Smiley, happy people with language skills would be fab and our volunteers are up to learn vocabulary for environmental purposes.

PR support

If anyone has media connections, please use them to share the love.

Creative types are welcome.

We can’t all be in the boats and anyone with some arty talents are welcome.

If there are any musicians who would like to play while we work, that would be great – any styles as long as it can keep spirits up and help us from weeping over all the trash.

We are thinking of spontaneously curating of the trash into a pop-up art installation and museum of human habits with on the polystyrene. The aim is to have fun and be as creative to make it as eye catching as we can and give the media something to share. Paint will be supplied.

We invite locals and school kids to do some sculpture like this with Aberdeen trash and display them for several months along the Aberdeen Waterfront.


Long term solutions

  • To work towards a community commitment to clean up and save the harbour by education,
  • Meeting with District Councils, fishermen’s associations, FMO staff, Boat Clubs and liveaboard residents
  • The Clean Green Aberdeen Campaign
  • Exhibition, event and educational day at the LCSD location

Get involved and think about these things

  • How does the local population feel about the rubbish?
  • What needs to be done to prevent trash going in the sea
  • More recycle bins on the waterfront
  • More nets along the edge of the fish market edge to stop styrofoam and other plastic from entering the sea
  • Banning single use plastics from the coastal edges
  • Install drinking fountains along Aberdeen Waterfront
  • Advice to takeaway restaurants in about danger of styrofoam boxes
  • Art workshops for children
  • The Clean Green Aberdeen Festival or Campaign
  • What alternatives can be used instead of foam?
  • How can we better collect used foam boxes?
  • How can we encourage reusing the boxes?
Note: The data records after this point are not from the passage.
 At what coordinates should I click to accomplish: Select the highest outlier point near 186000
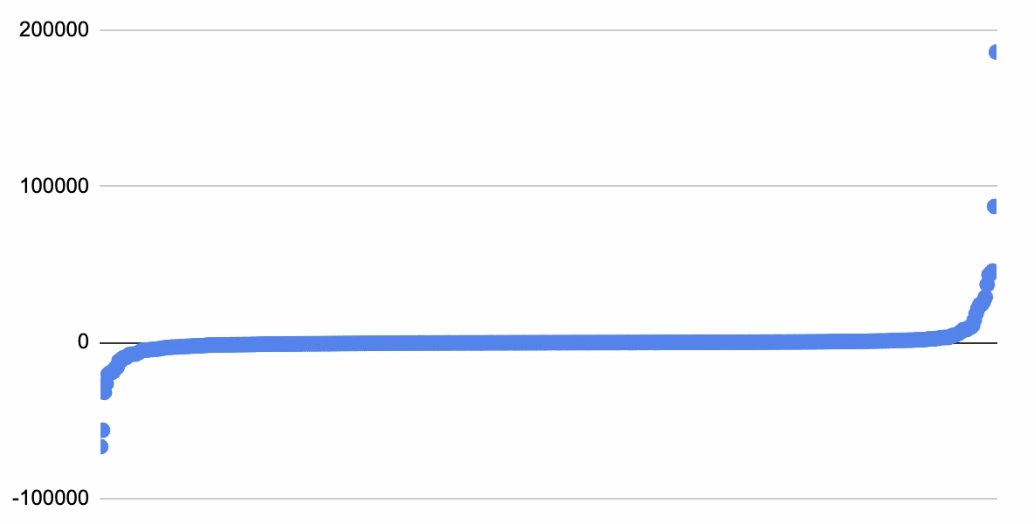coord(995,52)
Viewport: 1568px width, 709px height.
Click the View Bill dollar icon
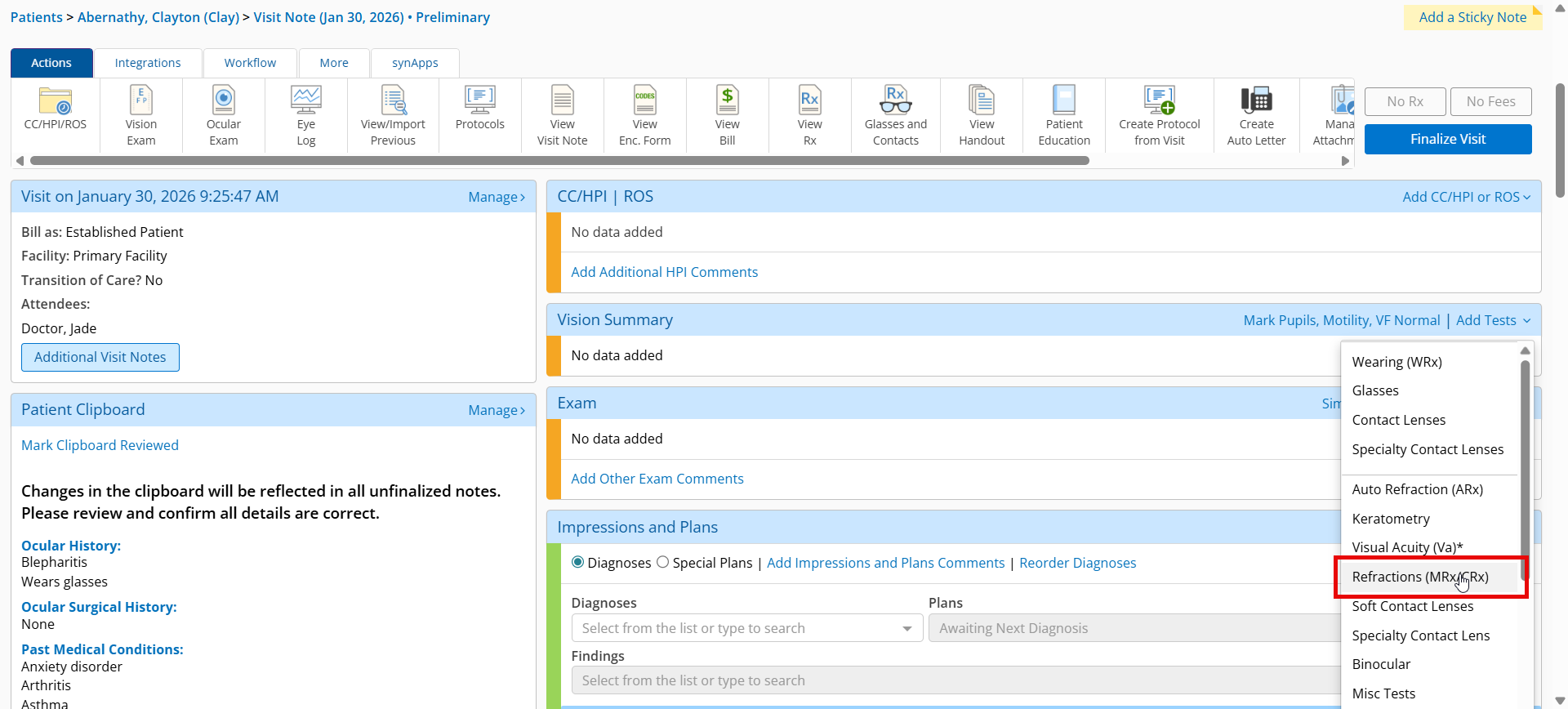[727, 101]
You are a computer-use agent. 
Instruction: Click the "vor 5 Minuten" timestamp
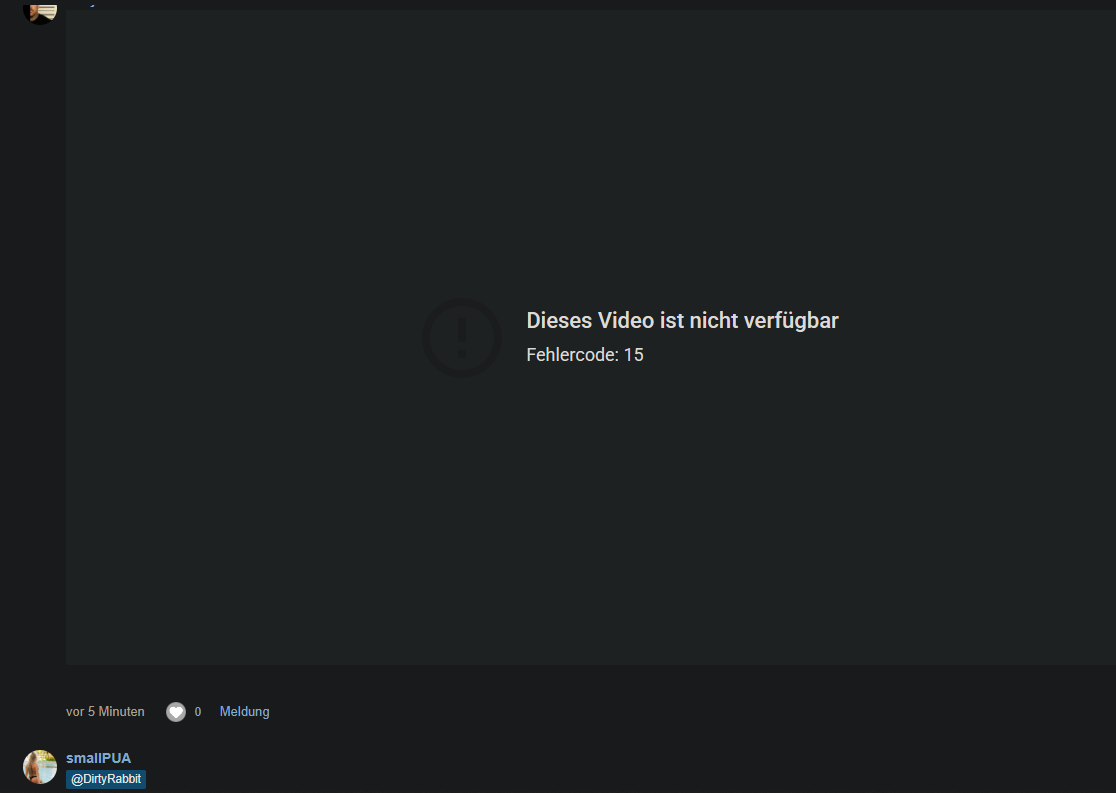(x=105, y=712)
Overall, we hope to bring tangible action and trigger positive change through our work that day and align the local community on solving the trash problem in the harbor. No blaming or pointing fingers, just working together to make things better.

It is our sincere hope that everyone who uses this harbour will begin to transform the trash problem into solutions and work together. There are many stakeholders, all wildly different and contrasts here abound; luxury super yachts rub shoulders with deep sea and coastal fishing boats. The harbour is home to Squid boats, ring seine netting and trawling boats, hand held fishing rod users and tourists, restaurants and school kids, ferry users and exclusive yacht club members.

Lamma and Pok Fu Lam residents are suffering from the fall out from millions of pieces of trash originating here.

We have started a conversation with workers in the fish market (they want more bins and efficient way to reuse or dispose of styrofoam boxes and District Councilor, Paul Zimmerman, who says cleaning up Aberdeen is in the top agenda items for the future and two marine biologists who say the plastics and chemicals found in the sea now are affecting even the corals and the fish who are eating them, so making this a serious health, environmental and welfare issue world wide.

Living Lamma volunteers often clean up trash that floats over from Aberdeen, including large foam boxes and lunch boxes used by the fishing industry and boat workers, and tennis balls from the tennis center in Aberdeen.

How it started …

On Tuesday 7 June 2016 at 9:07am, Jo Wilson posted an article on Facebook and mentioned the amount of trash in Aberdeen harbour. Comments quickly sparked a conversation of ideas. The next afternoon, an event had been organized, sponsors had committed, volunteers had signed up and invitations were sent.